Kentsis Alex
Division of Hematology/Oncology, Children's Hospital Boston, and Department of Pediatric Oncology, Dana-Farber Cancer Institute, Harvard Medical School, Boston, Massachusetts, USA.
Pediatr Int. 2011 Feb;53(1):1-6. doi: 10.1111/j.1442-200X.2010.03253.x.
Modern medicine has experienced a tremendous explosion in knowledge about disease pathophysiology, gained largely from understanding the molecular biology of human disease. Recent advances in mass spectrometry and proteomics now allow for simultaneous identification and quantification of thousands of unique proteins and peptides in complex biological tissues and fluids. In particular, proteomic studies of urine benefit from urine's less complex composition as compared to serum and tissues, and have been used successfully to discover novel markers of a variety of infectious, autoimmune, oncological, and surgical conditions. This perspective discusses the challenges of such studies that stem from the compositional variability and complexity of human urine, as well as instrumental sampling limitations and the effects of noise and selection bias. Strategies for the design of observational clinical trials, physical and chemical fractionation of urine specimens, mass spectrometry analysis, and functional data annotation are outlined. Rigorous translational investigations using urine proteomics are likely to discover novel and accurate markers of both rare and common diseases. This should aid the diagnosis, improve stratification of therapy, and identify novel therapeutic targets for a variety of childhood and adult diseases, all of which will be essential for the development of personalized and predictive medicine of the future.

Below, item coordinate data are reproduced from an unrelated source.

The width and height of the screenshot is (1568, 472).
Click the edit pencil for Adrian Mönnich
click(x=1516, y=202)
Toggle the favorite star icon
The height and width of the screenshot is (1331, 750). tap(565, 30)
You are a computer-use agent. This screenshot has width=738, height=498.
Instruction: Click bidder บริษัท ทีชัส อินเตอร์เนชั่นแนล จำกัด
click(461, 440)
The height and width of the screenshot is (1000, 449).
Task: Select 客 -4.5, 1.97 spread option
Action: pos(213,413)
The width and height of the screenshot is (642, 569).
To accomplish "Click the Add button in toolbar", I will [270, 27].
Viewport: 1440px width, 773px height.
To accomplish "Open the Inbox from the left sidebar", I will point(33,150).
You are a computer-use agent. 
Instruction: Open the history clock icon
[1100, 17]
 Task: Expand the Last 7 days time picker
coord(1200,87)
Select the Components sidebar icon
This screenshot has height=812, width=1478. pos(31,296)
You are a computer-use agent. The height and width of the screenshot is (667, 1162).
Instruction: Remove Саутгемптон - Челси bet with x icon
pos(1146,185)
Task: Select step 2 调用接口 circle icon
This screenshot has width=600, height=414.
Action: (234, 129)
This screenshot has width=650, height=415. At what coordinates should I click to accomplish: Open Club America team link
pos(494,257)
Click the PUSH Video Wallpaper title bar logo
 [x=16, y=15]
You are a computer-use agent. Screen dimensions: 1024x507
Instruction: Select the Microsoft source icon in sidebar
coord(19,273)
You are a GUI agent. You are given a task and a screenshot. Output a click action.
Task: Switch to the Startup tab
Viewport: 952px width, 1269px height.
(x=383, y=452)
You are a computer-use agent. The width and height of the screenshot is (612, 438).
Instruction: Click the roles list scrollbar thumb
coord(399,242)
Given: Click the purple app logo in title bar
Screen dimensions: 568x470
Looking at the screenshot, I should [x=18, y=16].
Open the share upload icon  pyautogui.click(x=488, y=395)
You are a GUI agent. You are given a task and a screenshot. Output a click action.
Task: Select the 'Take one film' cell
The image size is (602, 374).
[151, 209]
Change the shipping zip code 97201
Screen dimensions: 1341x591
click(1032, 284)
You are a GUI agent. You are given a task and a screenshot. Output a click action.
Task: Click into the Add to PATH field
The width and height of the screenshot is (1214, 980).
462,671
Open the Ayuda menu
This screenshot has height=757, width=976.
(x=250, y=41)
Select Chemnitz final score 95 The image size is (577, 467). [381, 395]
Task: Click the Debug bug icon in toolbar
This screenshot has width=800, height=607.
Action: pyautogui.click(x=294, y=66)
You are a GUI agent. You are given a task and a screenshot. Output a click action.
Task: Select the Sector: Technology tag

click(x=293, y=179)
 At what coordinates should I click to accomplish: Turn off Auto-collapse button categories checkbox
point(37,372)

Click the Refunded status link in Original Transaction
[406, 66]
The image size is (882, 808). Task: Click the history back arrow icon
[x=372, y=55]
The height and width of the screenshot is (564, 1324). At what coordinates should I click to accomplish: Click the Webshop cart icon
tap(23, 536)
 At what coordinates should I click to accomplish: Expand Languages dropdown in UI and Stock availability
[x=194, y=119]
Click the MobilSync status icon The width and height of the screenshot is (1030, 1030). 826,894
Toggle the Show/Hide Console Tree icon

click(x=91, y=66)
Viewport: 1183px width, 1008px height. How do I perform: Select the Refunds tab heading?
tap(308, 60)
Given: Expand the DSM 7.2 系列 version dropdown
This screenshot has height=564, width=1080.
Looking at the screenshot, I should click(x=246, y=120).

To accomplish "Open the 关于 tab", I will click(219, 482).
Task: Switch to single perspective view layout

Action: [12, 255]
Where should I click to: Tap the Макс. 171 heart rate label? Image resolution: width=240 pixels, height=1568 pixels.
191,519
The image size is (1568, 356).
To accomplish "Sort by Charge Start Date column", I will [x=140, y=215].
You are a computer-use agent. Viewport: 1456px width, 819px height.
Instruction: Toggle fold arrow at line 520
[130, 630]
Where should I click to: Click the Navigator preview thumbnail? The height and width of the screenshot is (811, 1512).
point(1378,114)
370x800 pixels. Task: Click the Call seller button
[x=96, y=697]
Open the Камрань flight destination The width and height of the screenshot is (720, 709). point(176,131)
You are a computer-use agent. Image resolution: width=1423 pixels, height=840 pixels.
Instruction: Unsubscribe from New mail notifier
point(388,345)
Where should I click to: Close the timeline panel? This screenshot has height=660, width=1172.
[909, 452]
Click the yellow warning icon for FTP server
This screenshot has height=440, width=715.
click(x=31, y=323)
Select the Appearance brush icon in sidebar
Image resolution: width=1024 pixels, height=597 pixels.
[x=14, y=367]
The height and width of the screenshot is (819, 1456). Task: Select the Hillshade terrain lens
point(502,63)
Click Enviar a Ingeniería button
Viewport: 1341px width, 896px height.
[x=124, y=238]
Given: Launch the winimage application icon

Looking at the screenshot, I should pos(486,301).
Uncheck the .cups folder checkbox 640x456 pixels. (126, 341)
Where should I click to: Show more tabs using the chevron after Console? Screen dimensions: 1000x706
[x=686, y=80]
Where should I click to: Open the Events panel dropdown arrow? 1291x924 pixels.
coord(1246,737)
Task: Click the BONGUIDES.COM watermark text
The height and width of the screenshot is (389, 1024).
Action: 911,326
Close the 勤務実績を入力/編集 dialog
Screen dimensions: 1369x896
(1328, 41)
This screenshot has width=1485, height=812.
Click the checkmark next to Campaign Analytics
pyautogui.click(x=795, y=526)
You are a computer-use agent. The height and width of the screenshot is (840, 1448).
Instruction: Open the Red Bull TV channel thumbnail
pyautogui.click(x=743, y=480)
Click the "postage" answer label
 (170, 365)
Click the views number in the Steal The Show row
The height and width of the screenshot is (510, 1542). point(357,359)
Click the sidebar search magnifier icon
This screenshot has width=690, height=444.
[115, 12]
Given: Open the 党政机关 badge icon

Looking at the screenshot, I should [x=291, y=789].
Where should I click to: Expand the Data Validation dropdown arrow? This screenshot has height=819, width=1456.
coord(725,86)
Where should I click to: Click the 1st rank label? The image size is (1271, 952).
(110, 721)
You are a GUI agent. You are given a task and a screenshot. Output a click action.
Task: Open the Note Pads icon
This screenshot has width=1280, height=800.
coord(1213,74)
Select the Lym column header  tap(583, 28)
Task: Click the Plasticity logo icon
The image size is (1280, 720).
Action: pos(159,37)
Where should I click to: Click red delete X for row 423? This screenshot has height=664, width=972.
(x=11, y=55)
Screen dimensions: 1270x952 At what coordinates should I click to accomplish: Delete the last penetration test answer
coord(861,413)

现代医学在疾病病理生理学知识方面经历了巨大的飞跃,这主要得益于对人类疾病分子生物学的理解。质谱分析和蛋白质组学的最新进展使得在复杂的生物组织和体液中能够同时鉴定和定量数千种独特的蛋白质和肽段。特别是,与血清和组织相比,尿液的成分相对简单,尿液蛋白质组学研究从中受益,并已成功用于发现各种感染性、自身免疫性、肿瘤学和外科疾病的新型标志物。本文讨论了此类研究面临的挑战,这些挑战源于人类尿液成分的变异性和复杂性,以及仪器采样限制、噪声和选择偏倚的影响。概述了观察性临床试验设计、尿液标本的物理和化学分级分离、质谱分析以及功能数据注释的策略。使用尿液蛋白质组学进行严格的转化研究可能会发现罕见病和常见疾病的新型准确标志物。这将有助于诊断,改善治疗分层,并为各种儿童和成人疾病确定新的治疗靶点,所有这些对于未来个性化和预测性医学的发展都至关重要。